__REQUIREMENT 1__
Summarize the post about Cosy Sheridan in two sentences.
__REQUIREMENT 2__
According to the post about Cosy Sheridan, what dates will the Desert Song retreat run?
__REQUIREMENT 3__
Write the next paragraph of the post about Cosy Sheridan, picking up after its final sentence.

__TEXT FOR ANALYSIS__
================
Some of you may recall reading about the couple of Halloweens I spent teaching Ear Training and Music Theory to a wonderful music-loving community of folksingers and songwriters gathered by my pal Cosy Sheridan in the Utah desert. I learned so much about Music, something I thought I understood in every which way, by attempting to teach certain principles of how its put together to students who did not know how to read music notation. There really is something eye-opening about diving into a language without the usual visual markers we're used to referring to.
Anyway, anyone who has attended one of the Hear Me Out Monologues Labor Day Festival and Awards Ceremony will recognize the name Cosy Sheridan because it is she and her husband Charlie Koch who have provided our incredibly moving musical interludes in between the presentation of Finalist monologues. I consider Cosy to be one of the finest lyricists of our time. There is an economy to her songwriting that surpasses any other I can think of. When you enter into a Cosy Sheridan lyric the words will creep up on you as she chooses carefully to collect the seemingly simplest possibly prosaic words and phrases to spin her tale. And then just when you're lulled into thinking that everything there is to see has already been seen she somehow shifts our focus and the whole world is alight with something unexpected.
In a nod to CoVid and the disappointing need to put Moab Folk Camp on hiatus these last two years, Cosy is offering a songwriting retreat called Desert Song. It'll run from Tuesday May 31st through Friday June 3rd in the gorgeous setting of Moab.
================
__SUPPLIED RECORDS__
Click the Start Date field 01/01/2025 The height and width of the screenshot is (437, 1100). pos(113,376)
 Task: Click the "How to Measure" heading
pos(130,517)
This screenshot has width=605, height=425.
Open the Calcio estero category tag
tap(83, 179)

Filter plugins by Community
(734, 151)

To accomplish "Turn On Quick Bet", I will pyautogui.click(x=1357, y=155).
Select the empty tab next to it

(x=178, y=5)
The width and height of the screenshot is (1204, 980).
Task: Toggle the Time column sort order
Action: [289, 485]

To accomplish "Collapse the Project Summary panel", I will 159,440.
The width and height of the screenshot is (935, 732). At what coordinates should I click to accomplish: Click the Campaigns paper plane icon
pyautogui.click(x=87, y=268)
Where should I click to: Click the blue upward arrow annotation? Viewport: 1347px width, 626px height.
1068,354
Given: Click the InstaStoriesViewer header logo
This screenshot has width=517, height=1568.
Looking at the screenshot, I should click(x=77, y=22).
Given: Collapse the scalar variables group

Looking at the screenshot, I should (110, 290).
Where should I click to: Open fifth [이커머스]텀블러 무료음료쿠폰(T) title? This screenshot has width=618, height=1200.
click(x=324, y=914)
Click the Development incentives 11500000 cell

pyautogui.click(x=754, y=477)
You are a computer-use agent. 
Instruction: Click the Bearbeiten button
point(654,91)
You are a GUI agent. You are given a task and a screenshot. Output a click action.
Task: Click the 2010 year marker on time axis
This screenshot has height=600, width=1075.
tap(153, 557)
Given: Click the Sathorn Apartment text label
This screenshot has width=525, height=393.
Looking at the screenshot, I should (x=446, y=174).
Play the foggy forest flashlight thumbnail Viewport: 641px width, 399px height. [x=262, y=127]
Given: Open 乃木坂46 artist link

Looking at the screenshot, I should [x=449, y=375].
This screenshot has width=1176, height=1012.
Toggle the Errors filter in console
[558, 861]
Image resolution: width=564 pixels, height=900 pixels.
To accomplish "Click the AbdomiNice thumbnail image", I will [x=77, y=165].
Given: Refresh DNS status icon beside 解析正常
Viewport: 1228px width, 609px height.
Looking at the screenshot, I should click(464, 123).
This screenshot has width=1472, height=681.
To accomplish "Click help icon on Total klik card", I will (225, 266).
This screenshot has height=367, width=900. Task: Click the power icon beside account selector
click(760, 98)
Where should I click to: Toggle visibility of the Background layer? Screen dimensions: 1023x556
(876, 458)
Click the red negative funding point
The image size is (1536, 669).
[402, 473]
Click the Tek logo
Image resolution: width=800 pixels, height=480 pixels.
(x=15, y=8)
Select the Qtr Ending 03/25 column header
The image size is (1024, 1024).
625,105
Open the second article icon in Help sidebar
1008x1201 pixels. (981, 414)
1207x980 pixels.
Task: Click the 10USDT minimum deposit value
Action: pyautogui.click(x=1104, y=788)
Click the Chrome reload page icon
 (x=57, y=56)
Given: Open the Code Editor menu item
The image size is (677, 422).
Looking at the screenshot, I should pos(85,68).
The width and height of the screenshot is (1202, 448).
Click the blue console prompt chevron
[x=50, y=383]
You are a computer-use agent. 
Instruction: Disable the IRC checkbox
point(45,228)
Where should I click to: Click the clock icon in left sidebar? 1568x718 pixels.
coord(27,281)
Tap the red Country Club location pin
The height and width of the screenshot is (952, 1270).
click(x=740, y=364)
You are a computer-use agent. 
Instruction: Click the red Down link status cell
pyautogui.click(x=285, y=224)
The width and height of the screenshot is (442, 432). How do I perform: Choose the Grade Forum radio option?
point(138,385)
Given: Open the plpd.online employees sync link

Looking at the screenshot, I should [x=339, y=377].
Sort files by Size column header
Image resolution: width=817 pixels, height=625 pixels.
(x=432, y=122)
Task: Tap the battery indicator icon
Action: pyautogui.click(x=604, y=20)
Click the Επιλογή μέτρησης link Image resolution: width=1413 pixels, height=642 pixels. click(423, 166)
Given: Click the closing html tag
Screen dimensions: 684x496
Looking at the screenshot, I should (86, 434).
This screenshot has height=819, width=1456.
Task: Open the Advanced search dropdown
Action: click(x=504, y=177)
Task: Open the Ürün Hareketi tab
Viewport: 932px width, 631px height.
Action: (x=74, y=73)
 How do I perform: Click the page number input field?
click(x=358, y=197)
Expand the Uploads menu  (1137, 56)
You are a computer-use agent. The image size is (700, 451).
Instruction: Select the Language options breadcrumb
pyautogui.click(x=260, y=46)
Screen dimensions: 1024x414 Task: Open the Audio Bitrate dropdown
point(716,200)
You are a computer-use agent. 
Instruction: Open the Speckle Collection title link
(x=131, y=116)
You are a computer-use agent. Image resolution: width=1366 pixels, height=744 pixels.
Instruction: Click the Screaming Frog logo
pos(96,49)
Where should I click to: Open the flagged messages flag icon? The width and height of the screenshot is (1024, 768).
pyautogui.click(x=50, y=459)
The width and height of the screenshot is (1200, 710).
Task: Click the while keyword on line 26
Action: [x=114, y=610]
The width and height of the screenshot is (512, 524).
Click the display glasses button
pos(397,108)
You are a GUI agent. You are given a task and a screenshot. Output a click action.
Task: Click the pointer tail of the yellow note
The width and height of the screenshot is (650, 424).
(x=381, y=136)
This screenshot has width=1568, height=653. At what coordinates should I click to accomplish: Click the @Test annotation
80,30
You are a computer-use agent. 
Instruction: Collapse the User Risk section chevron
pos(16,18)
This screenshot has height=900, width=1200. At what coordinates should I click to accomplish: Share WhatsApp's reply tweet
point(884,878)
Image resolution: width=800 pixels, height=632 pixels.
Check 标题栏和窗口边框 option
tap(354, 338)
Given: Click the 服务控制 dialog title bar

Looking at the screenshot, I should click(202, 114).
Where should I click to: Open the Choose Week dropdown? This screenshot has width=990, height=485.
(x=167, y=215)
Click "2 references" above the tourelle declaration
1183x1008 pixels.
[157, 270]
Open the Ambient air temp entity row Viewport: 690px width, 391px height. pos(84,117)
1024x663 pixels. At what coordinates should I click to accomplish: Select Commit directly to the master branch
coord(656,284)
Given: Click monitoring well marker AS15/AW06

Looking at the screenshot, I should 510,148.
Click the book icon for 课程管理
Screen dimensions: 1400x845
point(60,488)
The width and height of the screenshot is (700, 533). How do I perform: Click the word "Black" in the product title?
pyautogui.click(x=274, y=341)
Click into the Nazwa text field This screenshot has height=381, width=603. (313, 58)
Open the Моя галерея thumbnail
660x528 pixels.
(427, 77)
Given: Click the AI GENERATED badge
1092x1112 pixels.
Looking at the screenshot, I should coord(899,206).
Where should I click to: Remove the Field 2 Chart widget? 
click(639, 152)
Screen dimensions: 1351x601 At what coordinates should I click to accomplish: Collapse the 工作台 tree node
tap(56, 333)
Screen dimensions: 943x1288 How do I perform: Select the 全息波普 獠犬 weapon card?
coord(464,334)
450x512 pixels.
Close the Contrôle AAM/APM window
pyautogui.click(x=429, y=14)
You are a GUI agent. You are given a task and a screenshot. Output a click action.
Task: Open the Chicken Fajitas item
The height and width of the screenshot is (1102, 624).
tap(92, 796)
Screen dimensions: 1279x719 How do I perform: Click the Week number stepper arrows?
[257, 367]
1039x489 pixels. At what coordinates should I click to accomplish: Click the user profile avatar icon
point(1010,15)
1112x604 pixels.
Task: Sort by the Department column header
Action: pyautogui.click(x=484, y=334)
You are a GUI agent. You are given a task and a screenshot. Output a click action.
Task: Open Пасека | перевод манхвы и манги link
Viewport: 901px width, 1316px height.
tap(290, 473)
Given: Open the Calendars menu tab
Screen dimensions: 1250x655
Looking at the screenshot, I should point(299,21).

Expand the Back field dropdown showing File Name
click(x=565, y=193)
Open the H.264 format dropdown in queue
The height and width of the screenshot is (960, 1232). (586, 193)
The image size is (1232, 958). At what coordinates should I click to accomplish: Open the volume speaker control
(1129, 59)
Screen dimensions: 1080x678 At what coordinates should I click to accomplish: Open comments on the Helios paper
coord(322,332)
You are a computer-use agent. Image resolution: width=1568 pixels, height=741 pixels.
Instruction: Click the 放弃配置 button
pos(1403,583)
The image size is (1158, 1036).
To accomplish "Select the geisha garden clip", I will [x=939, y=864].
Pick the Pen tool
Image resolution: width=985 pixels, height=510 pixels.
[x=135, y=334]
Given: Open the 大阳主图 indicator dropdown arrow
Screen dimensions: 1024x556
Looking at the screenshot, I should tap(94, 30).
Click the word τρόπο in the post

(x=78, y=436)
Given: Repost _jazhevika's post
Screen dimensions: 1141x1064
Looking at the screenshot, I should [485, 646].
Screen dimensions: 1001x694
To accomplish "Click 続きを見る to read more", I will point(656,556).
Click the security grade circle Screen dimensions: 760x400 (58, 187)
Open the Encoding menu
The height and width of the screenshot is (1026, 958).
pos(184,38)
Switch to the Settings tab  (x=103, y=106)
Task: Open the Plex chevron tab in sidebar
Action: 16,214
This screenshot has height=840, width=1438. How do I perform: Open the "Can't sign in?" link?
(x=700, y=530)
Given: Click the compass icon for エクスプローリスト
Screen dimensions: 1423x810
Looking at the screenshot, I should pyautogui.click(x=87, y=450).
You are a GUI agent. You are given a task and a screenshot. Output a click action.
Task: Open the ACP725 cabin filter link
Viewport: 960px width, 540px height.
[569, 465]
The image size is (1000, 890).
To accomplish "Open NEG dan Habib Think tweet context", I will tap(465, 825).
================
__TASK OUTPUT 1__
The writer recalls teaching Ear Training and Music Theory at a Utah desert gathering of folksingers and songwriters organized by Cosy Sheridan, who, with her husband Charlie Koch, provides musical interludes at the Hear Me Out Monologues Labor Day Festival and Awards Ceremony. Calling her one of the finest lyricists of our time, the writer notes that, with Moab Folk Camp on hiatus for two years because of CoVid, she is offering a songwriting retreat called Desert Song in Moab from Tuesday May 31st through Friday June 3rd.

__TASK OUTPUT 2__
It runs from Tuesday May 31st through Friday June 3rd.

__TASK OUTPUT 3__
Desert Song. A Songwriting Retreat
If you're a songwriter at any level, Cosy is a teacher who is kind, gentle and sharply insightful. Many times I've sat in awe as she zeroed in on the one element of a student's song that was causing the writer a lot of headaches. She has a gift for knowing what a new song needs and communicating her diagnosis in loving and supportive terms so that no one ever feels stifled. It's a special skill being able to teach writing of any kind. I always say, it's not so much possible to teach writing but it is helpful to present to a writer a completely transparent assessment of what he or she has and has not put down on the page. So often when we set out to write something new we don't get our entire vision onto the page in the first or even third, fifth or sixth draft. The most helpful thing for any of us then is to have someone let us know exactly what it is they see and hear and how it makes them feel.
Then if that feels way off from our intention, the fascinating work of figuring out a better way begins.